May 19, 2006
Governments Failed to Stop Overfishing: Study
GENEVA -- Governments worldwide have failed to prevent overfishing in the oceans, where a proliferation of bottom-trawling threatens to wipe out deep sea species, conservation groups WWF and Traffic said on Friday.
The environmentalists said the existing system of regional fisheries regulation, meant to control the depletion of ocean life, had responded slowly to new threats and done little to enforce fishing quotas or rebuild vulnerable stocks.Their report, released ahead of a New York meeting on the United Nations Fish Stocks Agreement, argued that controls needed to be reinforced to prevent further damage to marine ecosystems and future food supplies.
"Given the perilous overall state of marine fisheries resources and the continuing threats posed to the marine environment from over-fishing and damaging fishing activity, the need for action is immediate," said Simon Cripps, director of the World Wildlife Fund's global marine program.
Illegal fishing "by highly mobile fleets under the control of multinational companies" was cited in the report as one of the top threats to the sustainability of marine life. Governments were also at fault for not respecting limits.
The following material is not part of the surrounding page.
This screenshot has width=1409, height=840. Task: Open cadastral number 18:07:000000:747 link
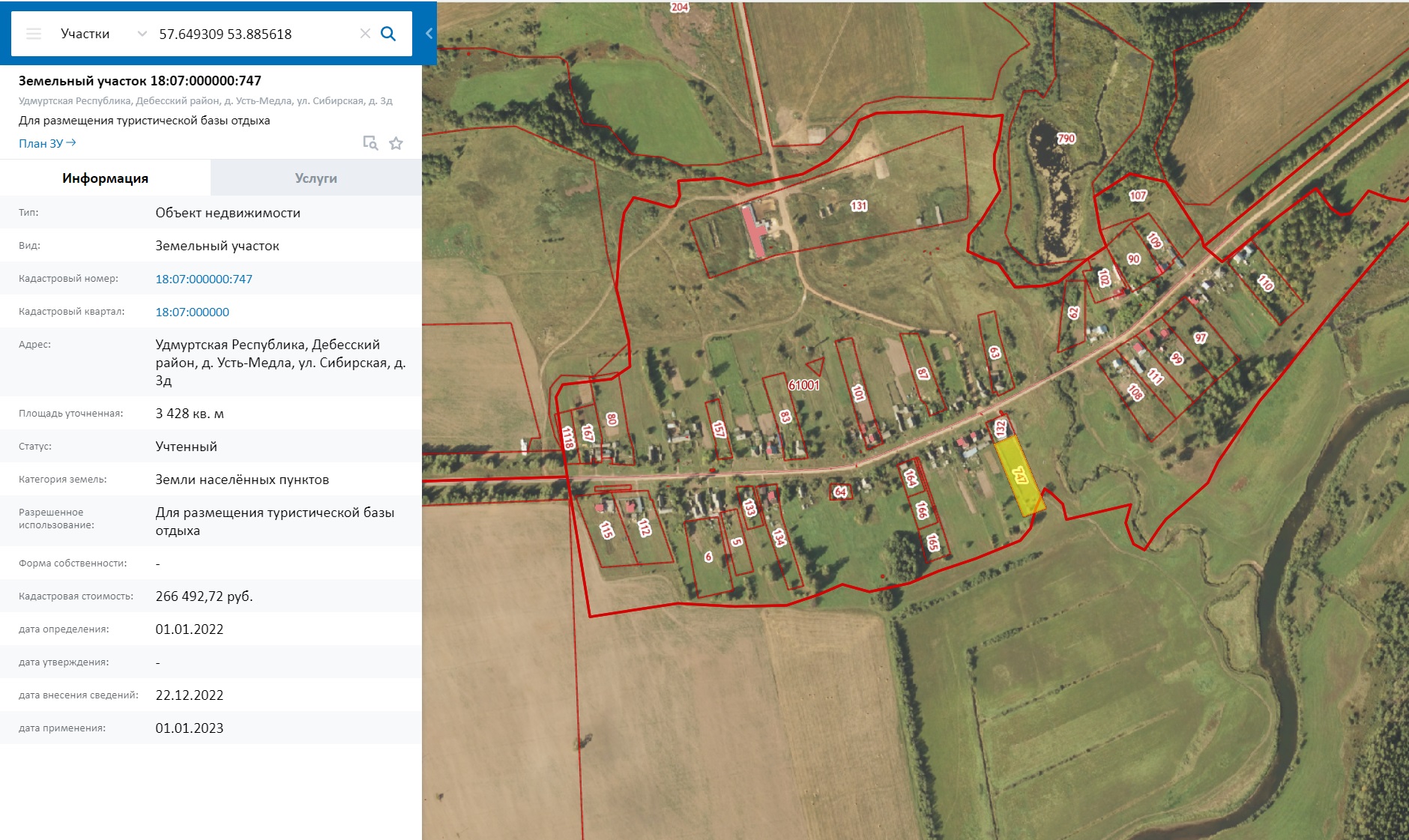pos(204,279)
"Vast over-capacity in authorized fleets, over-fishing of stocks ... the virtual absence of robust rebuilding strategies ... and a lack of precaution where information is lacking or uncertain are all characteristic of the management regimes currently in place," it said.
Stocks of some deep sea species, such as the orange roughy, have collapsed in the last decade as regulators failed to respond to an expansion of bottom-trawling in deep waters.
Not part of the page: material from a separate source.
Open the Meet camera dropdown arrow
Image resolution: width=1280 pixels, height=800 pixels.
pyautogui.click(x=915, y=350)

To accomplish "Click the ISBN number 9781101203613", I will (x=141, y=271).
Despite the failure of groups like the Northwest Fisheries Organization to stop overfishing -- a practice that can destroy marine life, cut off food supplies and eliminate jobs -- WWF and Traffic said regional blocs could achieve conservation goals.
Their report urged more cooperation between regulators and stricter environmental rules to "prevent empty oceans, empty plates and lost livelihoods in the future."